- Born: Inderpreet Singh Dhanoa 28 February 1959 (age 67) Chandigarh
- Occupations: Model Film actor Sailor
- Years active: 1985–1997; 2020; 2024
- Spouse(s): Nikii Waalia ​ ​(m. 1986; div. 2005)​ Nandita Puri ​(m. 2007)​

= Dan Dhanoa =

Indian actor, model and sailor (born 1959)

Dan Dhanoa (born Inderpreet Singh Dhanoa; 28 February 1959) is an Indian former film actor and a sailor (master mariner) in the Merchant Navy.

He is known mostly for portraying villainous roles in Hindi cinema in the 1980s and 1990s, in about 100 films, such as Mard (1984), Karma (1986), Tridev (1989), Sanam Bewafa (1991) and Vishwatma (1992).

He was brought into the film industry by actor/director Feroz Khan, but made his debut in the Manmohan Desai film Mard.

==Personal life==
He was born into a Sikh Jat family to Major General Sardar Singh , an army officer, and Capt. Dr. Paramjit Kaur, a doctor in the army.
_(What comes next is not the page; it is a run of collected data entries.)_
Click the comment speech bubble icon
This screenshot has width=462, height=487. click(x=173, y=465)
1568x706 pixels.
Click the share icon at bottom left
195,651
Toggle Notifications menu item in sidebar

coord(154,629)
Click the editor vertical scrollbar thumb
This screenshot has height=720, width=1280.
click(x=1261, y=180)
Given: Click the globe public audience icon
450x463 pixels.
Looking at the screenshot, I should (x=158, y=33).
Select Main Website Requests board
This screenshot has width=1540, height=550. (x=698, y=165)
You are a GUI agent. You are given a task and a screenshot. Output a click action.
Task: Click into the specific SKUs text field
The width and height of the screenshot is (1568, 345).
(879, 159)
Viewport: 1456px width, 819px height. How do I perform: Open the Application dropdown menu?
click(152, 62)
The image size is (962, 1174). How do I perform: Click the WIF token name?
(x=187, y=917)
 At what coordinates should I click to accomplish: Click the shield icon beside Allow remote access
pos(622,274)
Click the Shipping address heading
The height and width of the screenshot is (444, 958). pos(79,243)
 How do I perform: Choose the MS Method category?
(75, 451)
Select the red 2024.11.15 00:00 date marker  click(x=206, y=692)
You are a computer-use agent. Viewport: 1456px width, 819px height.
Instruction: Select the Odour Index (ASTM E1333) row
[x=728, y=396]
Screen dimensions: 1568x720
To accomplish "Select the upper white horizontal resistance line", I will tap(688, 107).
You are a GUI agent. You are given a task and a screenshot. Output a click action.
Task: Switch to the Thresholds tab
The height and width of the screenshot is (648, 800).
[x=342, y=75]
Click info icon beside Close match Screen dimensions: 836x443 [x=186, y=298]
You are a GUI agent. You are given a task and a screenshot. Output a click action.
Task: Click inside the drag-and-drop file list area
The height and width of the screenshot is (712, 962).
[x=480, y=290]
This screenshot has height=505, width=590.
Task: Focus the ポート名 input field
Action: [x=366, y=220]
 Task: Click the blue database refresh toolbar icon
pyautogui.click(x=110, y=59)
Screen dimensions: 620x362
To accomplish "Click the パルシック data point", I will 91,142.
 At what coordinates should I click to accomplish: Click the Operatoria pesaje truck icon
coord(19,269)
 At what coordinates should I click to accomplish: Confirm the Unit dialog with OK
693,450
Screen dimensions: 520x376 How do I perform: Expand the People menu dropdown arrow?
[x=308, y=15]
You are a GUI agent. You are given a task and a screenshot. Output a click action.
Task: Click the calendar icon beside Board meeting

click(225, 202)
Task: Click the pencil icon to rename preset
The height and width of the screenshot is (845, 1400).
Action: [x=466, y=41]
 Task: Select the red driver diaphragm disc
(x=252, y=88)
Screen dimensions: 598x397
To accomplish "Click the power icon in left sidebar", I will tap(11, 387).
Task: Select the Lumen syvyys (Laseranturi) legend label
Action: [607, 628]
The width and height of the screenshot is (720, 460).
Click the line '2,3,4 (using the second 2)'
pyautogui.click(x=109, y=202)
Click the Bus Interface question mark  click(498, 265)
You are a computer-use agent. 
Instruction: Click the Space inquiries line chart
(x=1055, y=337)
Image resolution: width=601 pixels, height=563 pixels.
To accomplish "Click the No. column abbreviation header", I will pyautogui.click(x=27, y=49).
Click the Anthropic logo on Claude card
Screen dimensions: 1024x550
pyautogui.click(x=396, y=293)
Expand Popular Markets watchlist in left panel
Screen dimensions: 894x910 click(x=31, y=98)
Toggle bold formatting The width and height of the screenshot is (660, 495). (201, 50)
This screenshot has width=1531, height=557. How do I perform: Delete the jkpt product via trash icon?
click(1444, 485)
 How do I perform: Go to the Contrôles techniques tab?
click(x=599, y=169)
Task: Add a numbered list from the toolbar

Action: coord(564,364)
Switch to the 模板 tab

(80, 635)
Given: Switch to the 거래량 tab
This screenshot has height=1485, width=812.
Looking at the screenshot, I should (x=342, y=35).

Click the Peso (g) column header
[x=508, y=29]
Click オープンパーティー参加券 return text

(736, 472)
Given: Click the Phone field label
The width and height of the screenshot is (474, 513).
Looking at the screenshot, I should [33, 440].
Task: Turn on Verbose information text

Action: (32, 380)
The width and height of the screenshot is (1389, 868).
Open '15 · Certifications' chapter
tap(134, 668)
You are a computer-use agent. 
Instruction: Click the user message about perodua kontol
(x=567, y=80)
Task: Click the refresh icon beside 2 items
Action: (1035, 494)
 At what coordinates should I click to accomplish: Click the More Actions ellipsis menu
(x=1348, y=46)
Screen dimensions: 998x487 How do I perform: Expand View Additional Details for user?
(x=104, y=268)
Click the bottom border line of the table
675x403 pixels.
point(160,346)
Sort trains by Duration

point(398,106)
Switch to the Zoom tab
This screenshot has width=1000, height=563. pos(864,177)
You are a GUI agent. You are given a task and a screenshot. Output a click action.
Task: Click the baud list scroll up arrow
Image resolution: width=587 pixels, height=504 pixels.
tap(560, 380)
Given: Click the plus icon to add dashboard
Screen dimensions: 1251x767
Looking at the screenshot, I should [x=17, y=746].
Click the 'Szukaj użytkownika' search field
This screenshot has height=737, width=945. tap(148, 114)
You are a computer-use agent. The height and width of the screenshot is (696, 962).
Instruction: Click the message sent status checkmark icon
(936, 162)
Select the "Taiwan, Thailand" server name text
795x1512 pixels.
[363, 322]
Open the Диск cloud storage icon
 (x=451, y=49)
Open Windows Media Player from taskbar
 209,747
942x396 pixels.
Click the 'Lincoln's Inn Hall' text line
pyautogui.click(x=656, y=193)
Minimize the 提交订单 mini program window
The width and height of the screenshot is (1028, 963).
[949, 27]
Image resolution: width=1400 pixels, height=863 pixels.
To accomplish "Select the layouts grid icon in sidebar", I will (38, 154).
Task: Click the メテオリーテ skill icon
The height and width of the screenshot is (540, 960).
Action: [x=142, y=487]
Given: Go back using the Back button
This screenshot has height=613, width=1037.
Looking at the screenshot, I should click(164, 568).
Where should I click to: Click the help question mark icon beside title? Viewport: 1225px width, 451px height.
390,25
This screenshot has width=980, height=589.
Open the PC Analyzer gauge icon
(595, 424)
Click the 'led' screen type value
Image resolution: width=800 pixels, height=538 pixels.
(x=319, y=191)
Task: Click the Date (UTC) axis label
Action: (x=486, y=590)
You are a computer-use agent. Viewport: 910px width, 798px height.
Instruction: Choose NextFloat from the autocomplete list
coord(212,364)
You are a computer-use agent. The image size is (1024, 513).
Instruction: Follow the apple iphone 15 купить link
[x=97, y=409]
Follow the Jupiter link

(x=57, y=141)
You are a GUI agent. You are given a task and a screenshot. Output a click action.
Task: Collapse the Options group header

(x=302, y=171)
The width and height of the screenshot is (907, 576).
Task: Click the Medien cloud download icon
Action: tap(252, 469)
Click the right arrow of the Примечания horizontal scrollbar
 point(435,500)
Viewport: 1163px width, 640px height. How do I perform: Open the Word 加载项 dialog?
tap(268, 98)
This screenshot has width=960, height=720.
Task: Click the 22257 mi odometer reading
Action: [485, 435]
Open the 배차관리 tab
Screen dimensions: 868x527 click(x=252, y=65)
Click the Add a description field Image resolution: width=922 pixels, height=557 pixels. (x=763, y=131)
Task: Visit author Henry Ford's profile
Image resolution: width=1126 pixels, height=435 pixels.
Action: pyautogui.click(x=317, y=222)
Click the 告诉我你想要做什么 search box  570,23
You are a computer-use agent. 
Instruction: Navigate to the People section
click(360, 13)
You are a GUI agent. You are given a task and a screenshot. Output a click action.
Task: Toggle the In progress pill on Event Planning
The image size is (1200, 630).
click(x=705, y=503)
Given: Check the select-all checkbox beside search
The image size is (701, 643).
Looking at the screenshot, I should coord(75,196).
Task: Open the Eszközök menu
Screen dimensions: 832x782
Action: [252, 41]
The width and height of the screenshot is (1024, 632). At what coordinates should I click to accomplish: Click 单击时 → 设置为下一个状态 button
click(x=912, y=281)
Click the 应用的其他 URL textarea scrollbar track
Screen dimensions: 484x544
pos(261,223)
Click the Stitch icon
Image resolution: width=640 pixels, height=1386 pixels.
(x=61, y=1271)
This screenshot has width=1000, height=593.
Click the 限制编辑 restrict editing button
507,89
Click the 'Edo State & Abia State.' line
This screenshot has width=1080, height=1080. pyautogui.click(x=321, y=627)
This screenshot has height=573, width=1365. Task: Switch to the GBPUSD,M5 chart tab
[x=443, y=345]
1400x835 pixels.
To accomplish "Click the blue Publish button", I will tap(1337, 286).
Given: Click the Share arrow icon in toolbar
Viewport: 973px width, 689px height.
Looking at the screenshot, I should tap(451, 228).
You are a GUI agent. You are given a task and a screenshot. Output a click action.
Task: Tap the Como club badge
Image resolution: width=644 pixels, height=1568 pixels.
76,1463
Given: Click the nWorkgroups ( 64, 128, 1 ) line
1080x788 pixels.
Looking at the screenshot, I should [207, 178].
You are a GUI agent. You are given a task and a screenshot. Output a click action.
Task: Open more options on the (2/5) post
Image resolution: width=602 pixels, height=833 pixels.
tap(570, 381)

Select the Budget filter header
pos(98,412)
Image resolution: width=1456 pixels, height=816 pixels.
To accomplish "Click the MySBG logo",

In 1986, he was first married to Nikii Waalia. Their son Gobind Singh Dhanoa (a.k.a. Tarzan) was born in 1987. Tarzan is a Cinematographer by profession.

Later in 2007, he married an actor and classical dancer (Kathak from Jaipur Gharana), Nandita Puri.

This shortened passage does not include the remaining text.